# Instructions to follow:
From the line below containing "How do I perform: Click" to the final line, print each line exactly as written. No pictures belong in the copy.

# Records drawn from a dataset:

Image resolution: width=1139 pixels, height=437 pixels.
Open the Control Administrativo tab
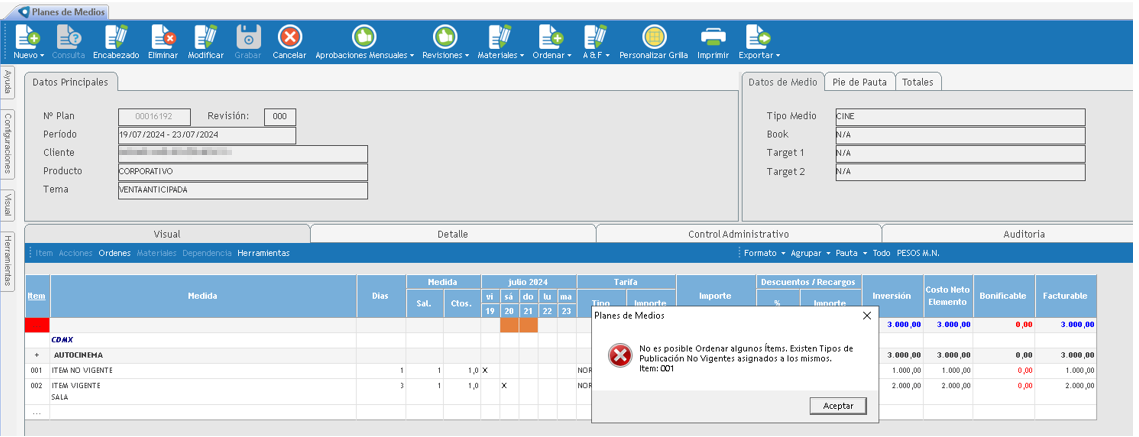738,234
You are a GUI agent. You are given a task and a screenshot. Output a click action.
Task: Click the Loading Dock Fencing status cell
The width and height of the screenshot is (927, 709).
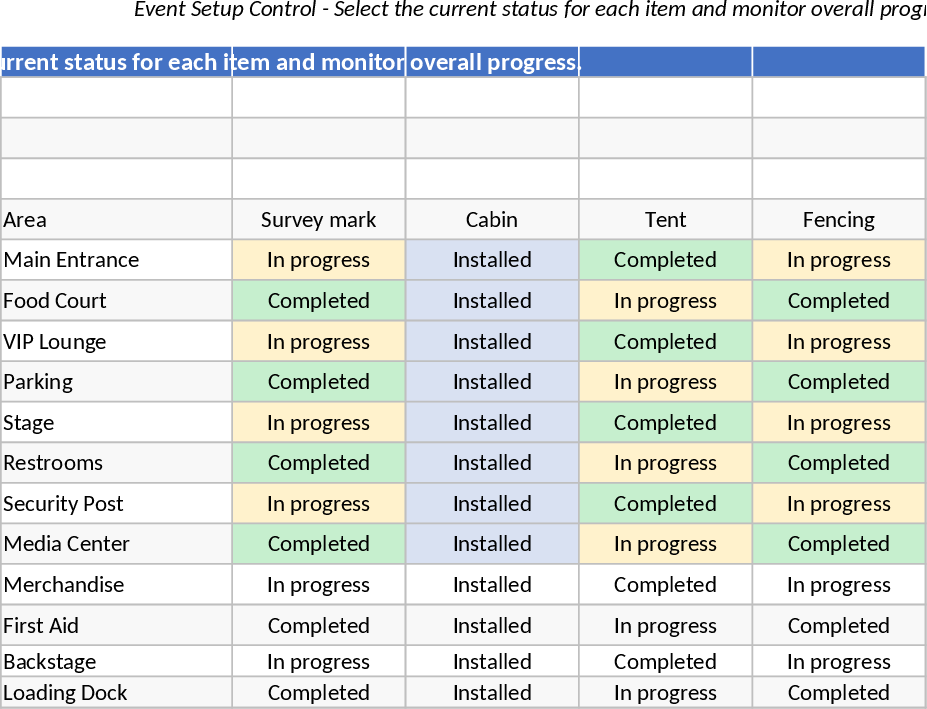pyautogui.click(x=838, y=693)
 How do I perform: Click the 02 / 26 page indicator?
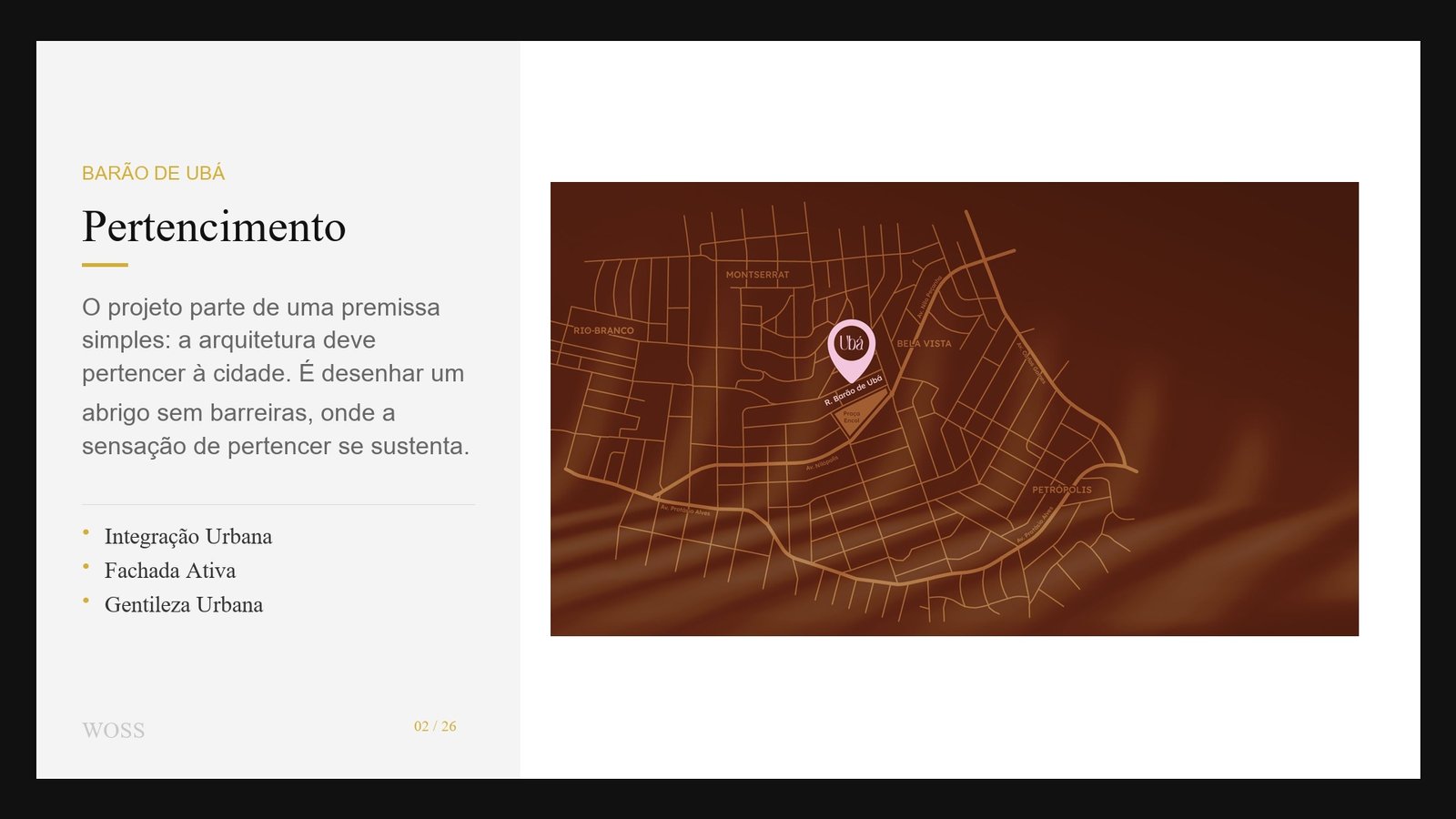[x=435, y=726]
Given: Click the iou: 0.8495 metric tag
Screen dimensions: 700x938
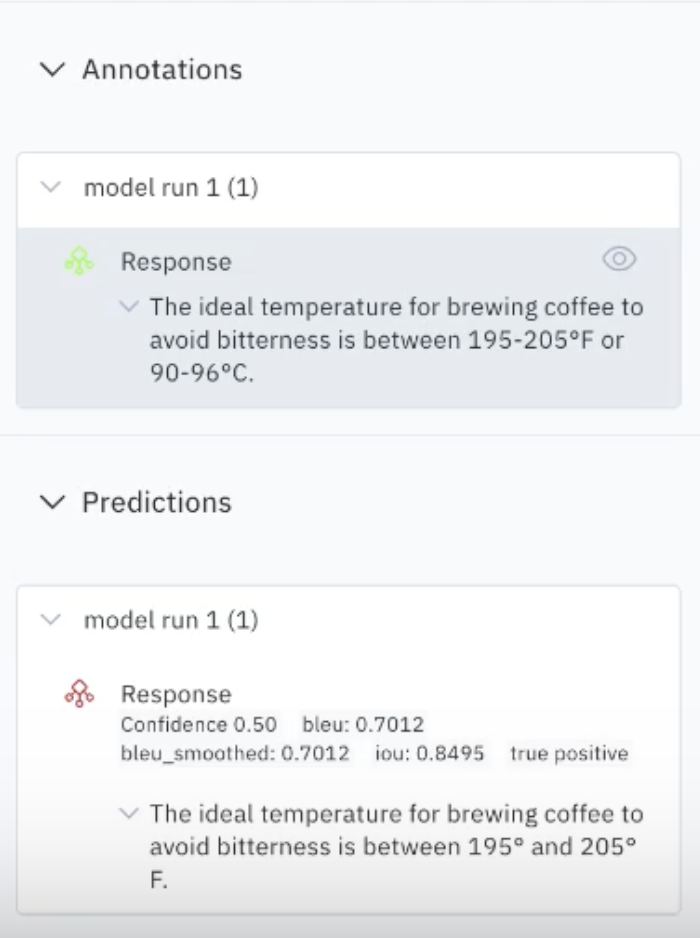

# Result below:
 How do I perform: Click the 02 / 26 page indicator?
[x=435, y=726]
Given: Click the iou: 0.8495 metric tag
Screen dimensions: 700x938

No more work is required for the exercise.